Time Limit: 1000MS		Memory Limit: 30000K
Total Submissions: 17050		Accepted: 4503

Description

When a thin rod of length L is heated n degrees, it expands to a new length L'=(1+n*C)*L, where C is the coefficient of heat expansion. 
When a thin rod is mounted on two solid walls and then heated, it expands and takes the shape of a circular segment, the original rod being the chord of the segment. 

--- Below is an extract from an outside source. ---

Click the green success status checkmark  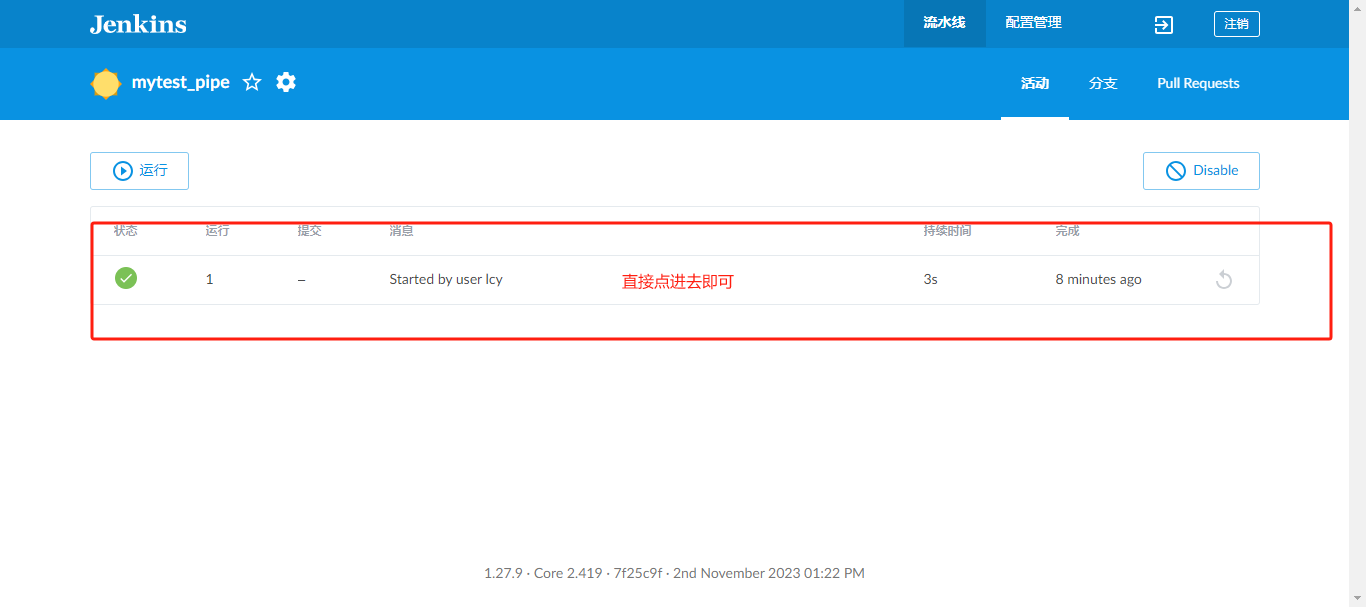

Your task is to compute the distance by which the center of the rod is displaced. 

Input

The input contains multiple lines. Each line of input contains three non-negative numbers: the initial lenth of the rod in millimeters, the temperature change in degrees and the coefficient of heat expansion of the material. Input data guarantee that no rod expands by more than one half of its original length. The last line of input contains three negative numbers and it should not be processed.

Output

For each line of input, output one line with the displacement of the center of the rod in millimeters with 3 digits of precision. 

Sample Input

1000 100 0.0001
15000 10 0.00006
10 0 0.001
-1 -1 -1

Sample Output

61.329
225.020
0.000

Source

#include<iostream>
#include<cstdio>
#include<cmath>
#include<cstring>
#include<sstream>
#include<algorithm>
#include<queue>
#include<deque>
#include<iomanip>
#include<vector>
#include<cmath>
#include<map>
#include<stack>
#include<set>
#include<fstream>
#include<memory>
#include<list>
#include<string>
using namespace std;
typedef long long LL;
typedef unsigned long long ULL;
#define MAXN 20009
#define N 21
#define MOD 1000000
#define INF 1000000009
const double eps = 1e-8;
const double PI = acos(-1.0);
/*
给一个弦长和弧长 求圆心到弦的距离  直接求不太好求
可以用二分搜索
为了避免精度损失应该 尽量少用除法！ 一开始想枚举弧度有点跑偏。。
因为枚举弧度 ：sgn(L*x - 2 * l*sin(x / 2)) == 0 这个表达式判断失败后不好分析下一步二分的范围
还是直接枚举H h越小 弧长越大
*/
double L, c, n, l;
inline int sgn(double x)
{
    //cout << x << endl;
    if (fabs(x - 0) < eps)
        return 0;
    else if (x > 0)
        return 1;
    else
        return -1;
}
int main()
{
    while (scanf("%lf%lf%lf", &L, &c, &n), !(L<0&&c<0&&n<0))
    {
        l = (1 + n*c)*L;
        double beg = 0, end = L/2;
        while (sgn(end - beg) > 0)
        {
            double mid = (beg + end) / 2;
            double r = (4 * mid*mid + L*L) / 8 / mid;
            //cout << ":" << mid << endl;
            if (sgn(2*r*asin(L/2/r)-l) < 0)//弧长应当加大，所以h应该减小
            {
                beg = mid;
            }
            else
                end = mid;
        }
        printf("%.3lf
", beg);
    }
}